Friday, July 13, 2012
Theme: The Ontology of Algorithms
The theme that I have chosen for Fall 2012 is "The Ontology of Algorithms." We can try to figure out the nature of the algorithm and what distinguishes it as a concept, what attributes algorithms might have, and what other questions might bear on the subject. We can start with the idea of computations, as grasped formally and informally, and consider each of the elements input, process, and output. We can consider such notions as whether nature executes algorithms.
This will produce some questions for student discussion:
Will we require an algorithm to take input? Will we require an algorithm to have output? Are there different algorithms for the same function? (Of course.) Are there different functions for the same algorithm? Hmm... that would require interpreting the actions of an algorithm as producing more than one set of ordered pairs. Are there different programs for the same algorithm? (Of course.) Are there different algorithms for the same program? That depends on the answer to the question whether there are different functions for a single algorithm. Shall we detach the notion of algorithm from its theoretical base, the computation of a function? Suppose we see systems all around us that do nothing; should we consider that the same as computing the identity function or the null result?

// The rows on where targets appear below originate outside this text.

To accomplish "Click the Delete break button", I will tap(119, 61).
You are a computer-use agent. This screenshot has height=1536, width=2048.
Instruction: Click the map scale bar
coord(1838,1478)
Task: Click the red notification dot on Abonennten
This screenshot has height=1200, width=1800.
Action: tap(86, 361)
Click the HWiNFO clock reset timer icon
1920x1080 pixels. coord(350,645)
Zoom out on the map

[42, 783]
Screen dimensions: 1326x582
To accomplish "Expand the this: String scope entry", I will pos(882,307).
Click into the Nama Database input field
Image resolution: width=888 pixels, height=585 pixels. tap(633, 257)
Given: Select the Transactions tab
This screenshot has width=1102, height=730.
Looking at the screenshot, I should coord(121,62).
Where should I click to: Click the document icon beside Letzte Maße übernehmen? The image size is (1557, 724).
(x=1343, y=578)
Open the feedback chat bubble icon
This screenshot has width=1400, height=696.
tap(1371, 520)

Based on the question above about nature: Does an algorithm have to be executed? Does a seed embody an algorithm? Is an algorithm a static program or a dynamic process, or both?
A good place to start might be some questions embedded in daily life:
Do we ourselves follow algorithms as we know them? In the non-digital domain, do we practice or experience transmission protocols, LIFO versus FIFO processing sequences, semaphores, public keys, dangling pointers, caching...? Is there a human analogue to algorithmic self-reference? What about static data structures: Can we name a foundational set of data structures, provide identity conditions, and find analogues in human life? Or are data structures inextricably integrated with algorithms? What about a foundational set, and human analogues, of algorithmic errors?
Some of these can become assignments, in some form. As with all teaching, the challenge will be capture these topics in solid pedagogical elements such as student work, purposeful discussion, and meaningful assessments.